COMMENT: Informal employment threatens Romanian development

By bne IntelliNews July 9, 2008

Denis Drechsler and Theodora Xenogiani of the OECD -

Many jobs in Romania – as many as half the total – are not subject to labour legislation. Employees often lack access to social protection or employment benefits, and untaxed envelope payments are frequently the rule.

Informality on this scale is a serious problem. It means less tax income for the state and therefore less room to provide infrastructure and public services. The insufficient reach of safety nets to the informal sector renders people vulnerable to economic shock and poverty.

Why informality

Informal employment in Romania cannot be understood without recognising its diverse nature. It is present in many sectors, such as construction, services and agriculture, and takes various shapes and forms, including non-registered firms, false self-employment and under-declaration of earnings. While some deliberately opt out of the formal system others have no choice but to use informal employment as a livelihood strategy.

Employers who opt out of the formal system blame high tax and contribution rates, and they get away with it because of insufficient mechanisms to penalise tax evasion. Workers fail to see the link between social security contributions and benefits, and in any case deplore the low quality of public services. Hence they prefer informal employment. Corruption in Romania's public sector is a further disincentive to joining the formal sector (see graphic).


What explains informal employment

Young people, older workers and low-skilled individuals may have no choice but to take informal employment. They simply do not have the necessary requirements to enter the formal sector. Their only alternative is poverty.

Wanted: policies that work!

Attempts to reduce informality have had varying degrees of success. The introduction of a flat tax rate in 2005 could lower informal employment. The reduction of social contribution rates in 2003 also seems to have been a positive move.

Other policies, such as raising minimum wages, seem to have limited the opportunities for formal employment, especially for the most disadvantages groups. Recent social assistance programmes, intended specifically to help people in the informal sector, may have instead given them stronger incentives to remain in informal work.

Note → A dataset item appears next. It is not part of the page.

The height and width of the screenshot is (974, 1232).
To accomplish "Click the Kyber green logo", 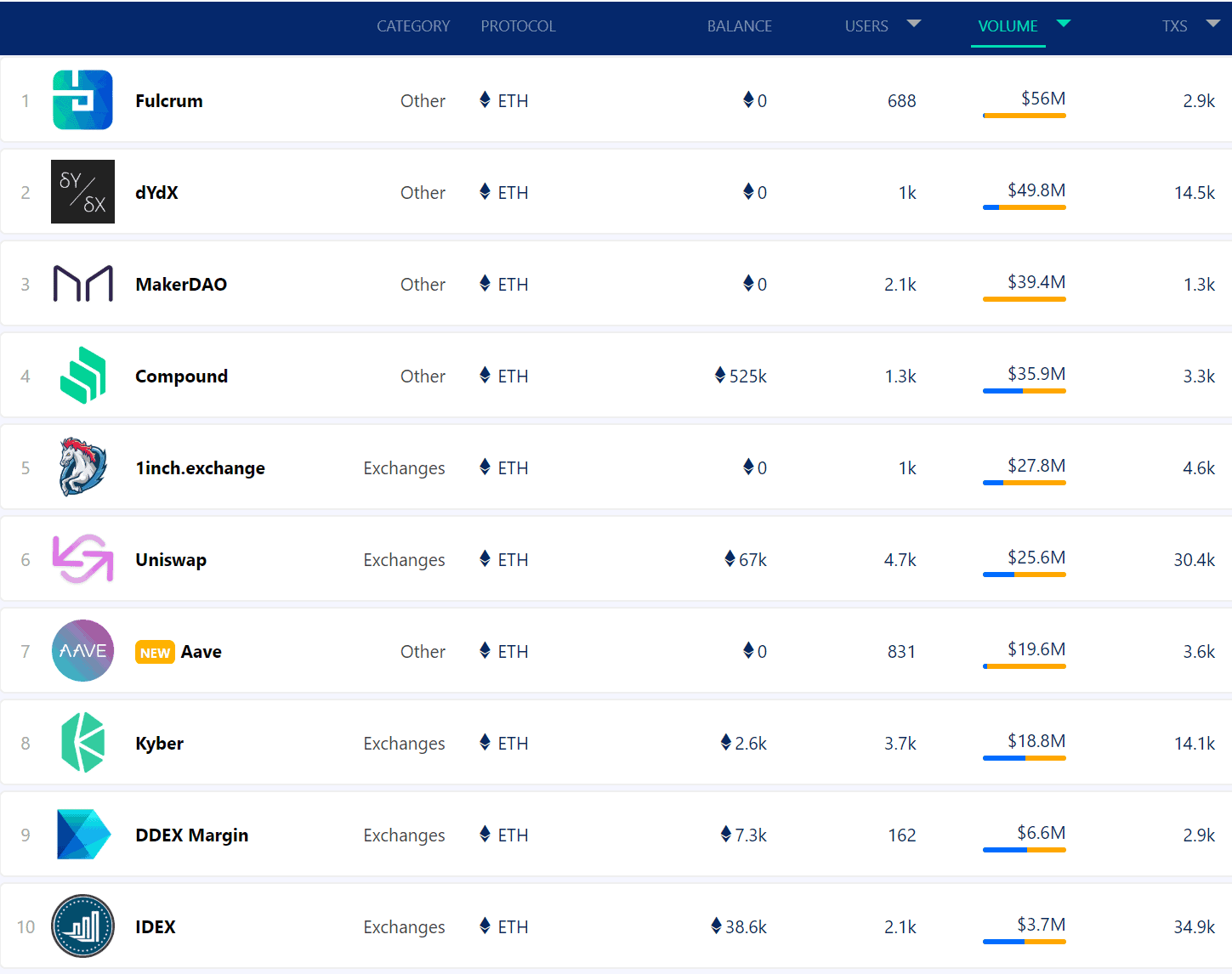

Reforms in Romania and elsewhere need to reinforce the advantages of the formal sector. At the same time, many reforms fail to adequately address those who have no choice but to work informally. Such people need a different approach from those who voluntarily opt out of the formal sector. A better understanding of the complexity of informal employment and a more nuanced approach to address the specific needs of informal workers are urgently needed.

Active labour market policies, such as training and skill-development programmes, need to re-open the doors to formality. Social assistance programmes can tide over people whose options for entering the labour market are limited. Finding the right balance between guaranteeing social security and providing incentives to join the formal labour market, however, should not be neglected.

Where people have chosen to leave the formal sector, they need to be given incentives to rejoin it. Tax rates and social contribution levels should be linked not only to wages but to benefits, while administrative procedures such as business and workers' registrations should be simplified. Romania also needs to strengthen enforcement.

Policies can go a long way, but they are no substitute for trust. Informality in Romania is above all an expression of the lack of trust in public institutions, the negative perception of the role of the state and the limited understanding of the benefits derived from social security.

Long-term sustainable change requires a transformation of people's attitudes and beliefs. More innovative policies, such as information campaigns on the benefits of formal work and the risks of informality can gradually change people's opinions. While these things won't happen overnight, Romania needs to pave the ground with the right policies and regulations now.